Affiliate Disclosure
If you buy through our links, we may get a commission. Read our ethics policy.

How to quickly share & manage file paths in macOS Finder

How to quickly share & manage file paths in macOS Finder

Knowing how to obtain a file path in macOS Sonoma quickly is a significant time-saver, particularly for professionals who regularly manage files and folders. Here's how to do it.

File paths are essential for tasks like referencing files in scripts and command lines, which is crucial for developers and programmers. Additionally, graphic designers and video editors benefit from sharing precise file locations with their teams to ensure accurate version control.

Academics and researchers may also find file paths invaluable for organizing and citing data files in publications and collaborative efforts.

Mac users can set up Finder to display the file or folder's directory path. There are two methods for copying it to the clipboard for future use.
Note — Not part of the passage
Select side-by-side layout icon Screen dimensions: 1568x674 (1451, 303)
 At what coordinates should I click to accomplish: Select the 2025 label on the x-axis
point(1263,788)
How to view macOS file paths without copying

Before diving into the steps for copying file paths, it's essential to know how to view them without the need for copying. In the Finder, follow these simple steps:

  1. Open Finder and navigate to the desired file or folder.
  2. In the Finder menu, choose "View."
  3. Select "Show Path Bar."
  4. Enabling the Path Bar will display the complete file path at the bottom of every Finder window, allowing users to see it without copying anything.

How to copy a file path in macOS Finder

  1. Open Finder and navigate to your desired file or folder.
  2. Right-click on the item to see a range of options.
  3. Press the "Option" key to modify the menu, revealing new choices.
  4. Select "Copy [filename] as Pathname" to copy the item's file path.

Once copied, you can easily paste the file path where needed, whether it's into a text editor, a script, or a file upload field.

How to automate getting a file path in macOS with Shortcuts

There is also a shortcut that accomplishes the same task of getting a file path. It uses a free app called Actions and could be used for automation, such as making a list of files or folders that need to be backed up.

The app requires macOS 14.0 or later for Mac, iOS 17.0 or later for iPhone, and iPadOS 17.0 or later for iPad.